Prevalence of Skin Cancer Examination Among Users of Indoor Tanning Beds

Author Affiliations
  • 1Behavioral Research Program, Division of Cancer Control and Population Sciences, National Cancer Institute, Bethesda, Maryland
  • 2US Food and Drug Administration, Silver Spring, Maryland
JAMA Dermatol. 2018;154(7):840-842. doi:10.1001/jamadermatol.2018.1118

Skin cancer examinations may be critical for the early detection and treatment of skin cancer.1 Although no general population-level screening guidelines exist,2 many US medical organizations advise that individuals at an increased risk of skin cancer, including users of indoor tanning beds, may benefit from routine screening.3 In addition, policy changes have advocated for regular skin cancer examinations in this high-risk group.

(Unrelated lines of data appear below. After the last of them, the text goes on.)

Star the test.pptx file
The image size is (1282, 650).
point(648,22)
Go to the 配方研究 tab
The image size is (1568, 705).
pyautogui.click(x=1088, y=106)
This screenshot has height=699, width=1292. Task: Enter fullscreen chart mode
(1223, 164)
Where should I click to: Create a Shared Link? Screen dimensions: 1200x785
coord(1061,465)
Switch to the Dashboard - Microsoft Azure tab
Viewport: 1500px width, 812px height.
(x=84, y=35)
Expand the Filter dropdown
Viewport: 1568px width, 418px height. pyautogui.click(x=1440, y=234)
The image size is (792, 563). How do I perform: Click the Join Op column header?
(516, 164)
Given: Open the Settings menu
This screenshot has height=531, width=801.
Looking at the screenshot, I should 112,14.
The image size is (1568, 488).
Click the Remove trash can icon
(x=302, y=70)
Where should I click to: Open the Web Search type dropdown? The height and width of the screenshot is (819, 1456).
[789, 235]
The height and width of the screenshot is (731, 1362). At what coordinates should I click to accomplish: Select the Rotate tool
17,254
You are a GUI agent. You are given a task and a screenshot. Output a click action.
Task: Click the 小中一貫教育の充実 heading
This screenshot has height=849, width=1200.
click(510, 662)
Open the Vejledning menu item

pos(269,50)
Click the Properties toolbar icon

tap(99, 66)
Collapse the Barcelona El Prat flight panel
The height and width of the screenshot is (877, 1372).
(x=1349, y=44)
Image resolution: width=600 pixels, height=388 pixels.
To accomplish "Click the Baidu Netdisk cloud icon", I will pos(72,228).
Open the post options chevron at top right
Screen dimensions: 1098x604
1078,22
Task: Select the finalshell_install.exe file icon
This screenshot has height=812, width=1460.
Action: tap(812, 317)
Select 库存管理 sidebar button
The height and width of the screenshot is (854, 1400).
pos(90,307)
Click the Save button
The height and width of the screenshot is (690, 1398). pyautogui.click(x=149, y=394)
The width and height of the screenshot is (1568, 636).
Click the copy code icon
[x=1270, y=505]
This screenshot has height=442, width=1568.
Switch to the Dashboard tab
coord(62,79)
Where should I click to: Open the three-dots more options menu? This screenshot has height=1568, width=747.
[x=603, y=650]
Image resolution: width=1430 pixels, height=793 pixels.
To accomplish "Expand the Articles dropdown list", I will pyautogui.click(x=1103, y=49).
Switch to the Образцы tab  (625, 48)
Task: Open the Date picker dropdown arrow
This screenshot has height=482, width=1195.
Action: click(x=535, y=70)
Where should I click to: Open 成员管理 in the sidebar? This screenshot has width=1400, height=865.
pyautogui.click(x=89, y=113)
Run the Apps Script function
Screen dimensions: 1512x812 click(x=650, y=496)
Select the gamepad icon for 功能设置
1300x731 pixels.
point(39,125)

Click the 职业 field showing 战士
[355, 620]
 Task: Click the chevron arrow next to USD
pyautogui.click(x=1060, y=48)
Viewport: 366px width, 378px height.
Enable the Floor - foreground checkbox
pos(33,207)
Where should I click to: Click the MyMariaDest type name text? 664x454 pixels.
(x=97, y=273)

In 2014, the US Food and Drug Administration4 issued a reclassification of UV lamps for tanning from low-risk class I medical devices—the same designation as elastic bandages and dental floss—to moderate- to high-risk class II devices. The order also put into place stricter requirements for device labeling, including the warning directive recommending, “Persons repeatedly exposed to UV radiation should be regularly evaluated for skin cancer.”4 Given the renewed discussion about skin cancer screening among users of indoor tanning beds, the purpose of this investigation was to assess the prevalence of professional skin cancer examinations (PSEs) and skin cancer self-examinations (SSEs) among those who engage in indoor tanning behavior using estimates from a recent national survey.